E in questo momento si avvertono ancora di più la stanchezza e il malessere. «È vero, ma sul centinaio di dipendenti dell’ospedale che seguiamo, solo dieci sono medici — rivela il primario di Psichiatria — i più stressati sono gli infermieri, molto vicini ai malati, e i tecnici di laboratorio, che per oltre tre mesi hanno lavorato giorno e notte per garantire in fretta l’esito degli esami a sostegno della diagnosi». Il riferimento è soprattutto all’analisi dei tamponi, ormai arrivati a quota 660.018: il poco personale dei 14 laboratori di Microbiologia del Veneto non si è mai fermato, in particolare quello di Padova, capofila regionale e capace di processarne anche seimila al giorno. Ma come se ne esce? «Ad alcuni basta un colloquio di sostegno per elaborare il disagio e dargli un senso — chiude la professoressa Favaro — altri invece hanno bisogno di un trattamento a lungo termine». «Ciò che logora è il dover gestire un così alto livello di stress per un tempo tanto prolungato e rinunciando alla propria quotidianità — osserva la dottoressa Emilia Laugelli, responsabile del servizio di aiuto alla popolazione «Inoltre» attivato dalla Regione (numero verde 800.33.43.43 attivo h24) e psicologa al Covid Hospital di Santorso —. Io ho seguito infermiere mamme che si sono dovute allontanare da casa e trasferire negli alloggi messi a disposizione dall’usl Berica per il timore di contagiare i loro bambini, ho aiutato medici in grande difficoltà perché si sono trovati a lavorare in Terapia intensiva pur non avendolo mai fatto prima.
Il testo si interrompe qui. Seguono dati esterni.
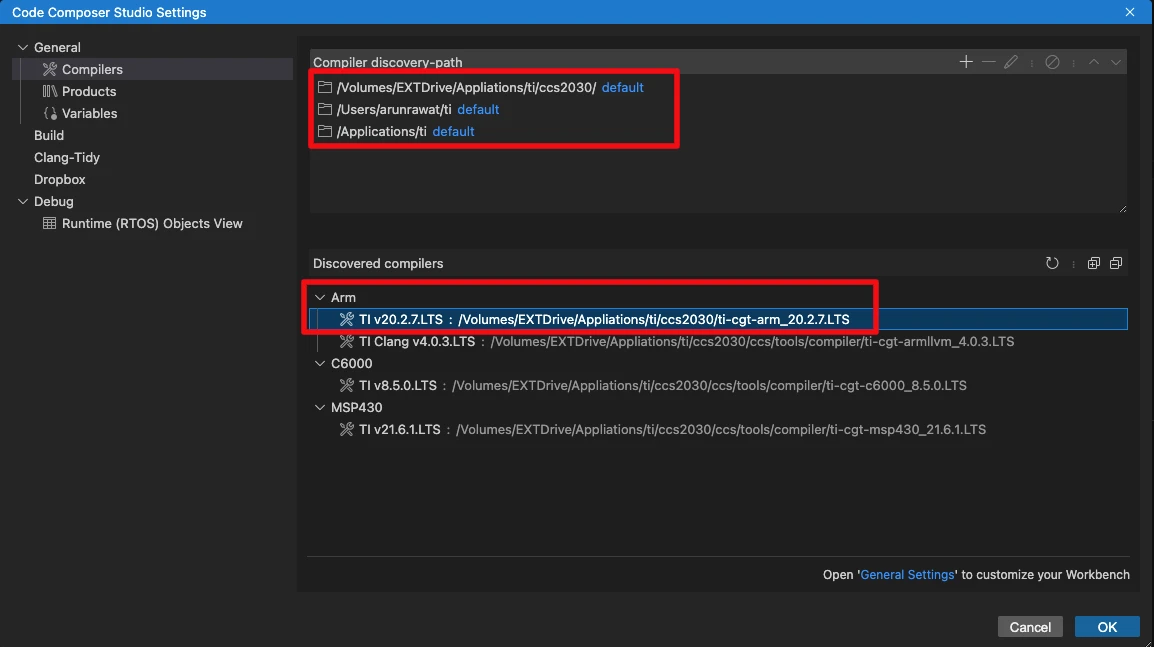This screenshot has height=647, width=1154.
Task: Open the Clang-Tidy settings page
Action: pyautogui.click(x=67, y=158)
Ho assistito infermieri che a causa dello scafandro e di tutte le altre protezioni stavano anche dieci ore senza mai mangiare nè bere per non dover andare in bagno e ricominciare poi la complicata vestizione, operatori resi insonni dal continuo cambio dei turni e sanitari presi dall’ansia a causa dell’eterno stato di allerta e dall’aver cambiato modo di lavorare e di vivere all’improvviso». Se sono riusciti ad andare avanti e a salvare tante vite è per lo spirito di gruppo che l’emergenza ha fatto emergere. «Mai come in questo periodo i sanitari si sono stimati e voluti bene — conferma la dottoressa Laugelli — si sono uniti verso l’obiettivo comune. Lo spirito di squadra è stata la loro forza e la salvezza collettiva ma ora dobbiamo ricambiare, mettendoli nella condizione di sentirsi importanti tutti i giorni, non solo nell’emergenza».
Intanto i contagi sono sempre meno, 15 su 14.591 tamponi eseguiti, e ieri si è registrata una sola vittima, al Covid Hospital di Schiavonia. In Terapia intensiva i degenti sono 28, soltanto sei ancora positivi al coronavirus, e in reparto 387, 265 dei quali già negativi. Ma il governatore Luca Zaia guarda già a settembre e alla recrudescenza annunciata dagli scienziati: «Il Veneto conta di arrivare a 30 mila tamponi processati, se ottimizziamo le macchine».